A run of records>
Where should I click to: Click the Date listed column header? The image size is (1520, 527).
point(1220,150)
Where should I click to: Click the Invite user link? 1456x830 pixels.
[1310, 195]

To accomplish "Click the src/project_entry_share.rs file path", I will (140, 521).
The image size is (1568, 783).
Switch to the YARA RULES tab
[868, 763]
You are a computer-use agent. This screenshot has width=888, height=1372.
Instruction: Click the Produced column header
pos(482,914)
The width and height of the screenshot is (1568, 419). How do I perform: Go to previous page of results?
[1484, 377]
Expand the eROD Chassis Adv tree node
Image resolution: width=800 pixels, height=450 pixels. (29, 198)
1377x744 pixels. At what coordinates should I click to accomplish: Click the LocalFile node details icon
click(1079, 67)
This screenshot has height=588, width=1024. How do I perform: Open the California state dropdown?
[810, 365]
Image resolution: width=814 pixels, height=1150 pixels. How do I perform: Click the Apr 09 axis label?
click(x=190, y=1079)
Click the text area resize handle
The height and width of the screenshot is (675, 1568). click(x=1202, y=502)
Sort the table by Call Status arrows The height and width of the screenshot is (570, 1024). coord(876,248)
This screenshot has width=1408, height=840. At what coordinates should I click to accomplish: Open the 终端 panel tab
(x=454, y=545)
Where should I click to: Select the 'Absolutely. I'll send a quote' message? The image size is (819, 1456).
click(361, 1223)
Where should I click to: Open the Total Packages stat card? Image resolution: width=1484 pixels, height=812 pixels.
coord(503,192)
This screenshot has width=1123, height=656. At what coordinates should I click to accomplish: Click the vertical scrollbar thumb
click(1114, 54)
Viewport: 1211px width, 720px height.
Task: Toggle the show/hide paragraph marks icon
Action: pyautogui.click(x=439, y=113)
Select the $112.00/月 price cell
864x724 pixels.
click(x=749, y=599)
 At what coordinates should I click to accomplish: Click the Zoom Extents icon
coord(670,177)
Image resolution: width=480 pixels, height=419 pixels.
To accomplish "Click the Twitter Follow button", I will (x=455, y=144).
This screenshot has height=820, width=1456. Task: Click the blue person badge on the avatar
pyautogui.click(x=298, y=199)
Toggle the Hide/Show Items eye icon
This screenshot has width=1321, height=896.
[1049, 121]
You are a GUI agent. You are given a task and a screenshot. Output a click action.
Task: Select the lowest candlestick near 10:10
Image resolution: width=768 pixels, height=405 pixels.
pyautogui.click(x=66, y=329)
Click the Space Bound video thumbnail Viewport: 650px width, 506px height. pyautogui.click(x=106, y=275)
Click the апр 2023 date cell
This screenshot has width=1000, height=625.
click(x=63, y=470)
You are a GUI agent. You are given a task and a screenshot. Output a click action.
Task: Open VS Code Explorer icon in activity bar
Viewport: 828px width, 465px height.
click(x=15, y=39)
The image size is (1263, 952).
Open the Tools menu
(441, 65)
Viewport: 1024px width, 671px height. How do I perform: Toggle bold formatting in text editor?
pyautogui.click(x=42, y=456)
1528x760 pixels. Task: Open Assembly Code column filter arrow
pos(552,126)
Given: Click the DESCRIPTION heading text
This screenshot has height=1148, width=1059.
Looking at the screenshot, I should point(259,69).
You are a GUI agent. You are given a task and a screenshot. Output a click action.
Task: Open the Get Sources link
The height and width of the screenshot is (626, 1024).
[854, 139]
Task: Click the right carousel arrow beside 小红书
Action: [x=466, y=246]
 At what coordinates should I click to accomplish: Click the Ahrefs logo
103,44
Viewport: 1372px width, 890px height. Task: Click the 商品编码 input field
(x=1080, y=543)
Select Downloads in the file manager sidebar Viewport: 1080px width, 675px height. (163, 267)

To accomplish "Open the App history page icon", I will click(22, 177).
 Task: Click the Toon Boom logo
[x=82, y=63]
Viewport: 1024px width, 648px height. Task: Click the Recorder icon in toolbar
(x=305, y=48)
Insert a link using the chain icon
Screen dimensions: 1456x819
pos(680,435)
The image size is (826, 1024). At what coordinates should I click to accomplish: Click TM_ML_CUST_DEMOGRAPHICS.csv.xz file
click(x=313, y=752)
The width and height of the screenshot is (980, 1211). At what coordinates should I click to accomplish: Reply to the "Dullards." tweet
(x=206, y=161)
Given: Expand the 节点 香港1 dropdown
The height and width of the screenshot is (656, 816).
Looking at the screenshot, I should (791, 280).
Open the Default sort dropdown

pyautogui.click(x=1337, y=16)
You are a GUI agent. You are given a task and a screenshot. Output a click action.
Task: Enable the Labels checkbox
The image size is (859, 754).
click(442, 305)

WHAT NEEDS TO BE DONE> List each line from the items above that contains the word "will", copying every such line in full.

SOLUTION TO THIS EXERCISE>
To accomplish "Click the src/project_entry_share.rs file path", I will (140, 521).
To accomplish "Click the Twitter Follow button", I will (x=455, y=144).
To accomplish "Open the App history page icon", I will click(22, 177).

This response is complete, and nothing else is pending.